Blog networks became big business this week. It was a seismic shift in media. Weblogs Inc was sold with AOL paying 25 mill or 294 K for each blog. VeriSign bought Weblogs and its ping service. Gawker announced they're distributing a blog from their network in Europe with a partner. Instablogs launched with 46 blogs. Blog Herald, part of the growing Blog Empire group, estimated 100 million blogs exist now(in total), BlogNetworkWatch launched, and a post about blog network at HomeOfficeVoice brought a storm of comment from all the players. And there was much, much more.
Why all the action?
Readership of major newspapers is down, TV viewership is down, as is network news ratings. Mainstream journalists are being fired. Bloggers are being hired. Mainstream ad revenue is slumping. Major media is finally waking up that digital media, in this case blogs, is the future; fast information delivery, an ability to shunt readers around to deep silos of information, targeted demographics, and a ballooning readership. What was once an esoteric, or hippie, fringe is now a mainstream. AOL needs Weblogs Inc to be relevant.

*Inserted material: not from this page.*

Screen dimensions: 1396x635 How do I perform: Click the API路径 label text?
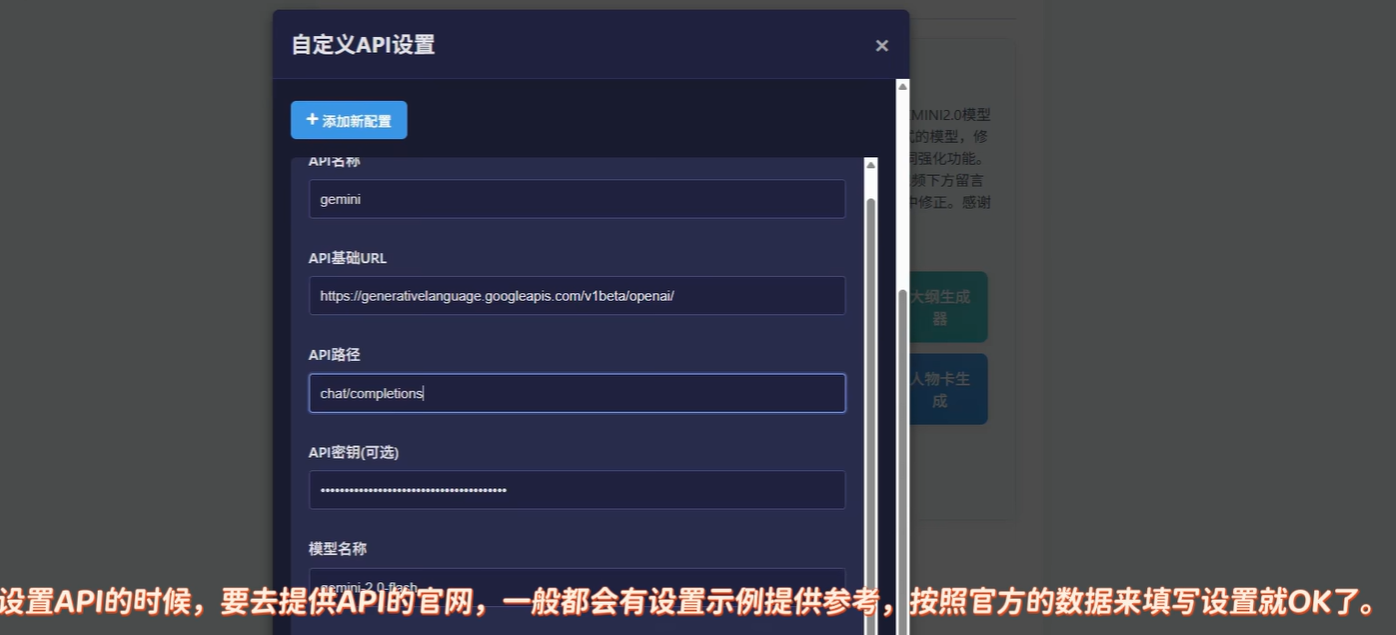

And grow revenue.
All this with only 5% of the the internet reading, or writing, blogs. What happens when the crowd really arrives?
We can see there's a scramble to stake out territory by forming new blog networks, to snatch up existing networks and blogs, to jump away from standing solely under the crumbling edifice of old line media to something that offers vast new opportunities.
Yet it's still the start of this evolution. We're only now exploring new ways of obtaining information digitally (combinations of fixed lines, podcast, satellite, fiber optics, wireless internet, PC, PDA, game console, cable TV, DVR's, cellphone, internet); just now amidst new ways of consuming content (ie blogs); whilst new content and new ways of making content are being dreamed up every day (mashing).
What you see here with the information and entertainment industries (media, film, music, TV) is the start of “the big one”, the earthquake that sweeps through every industry and every company changing everything as it goes. Bet on it. AOL have.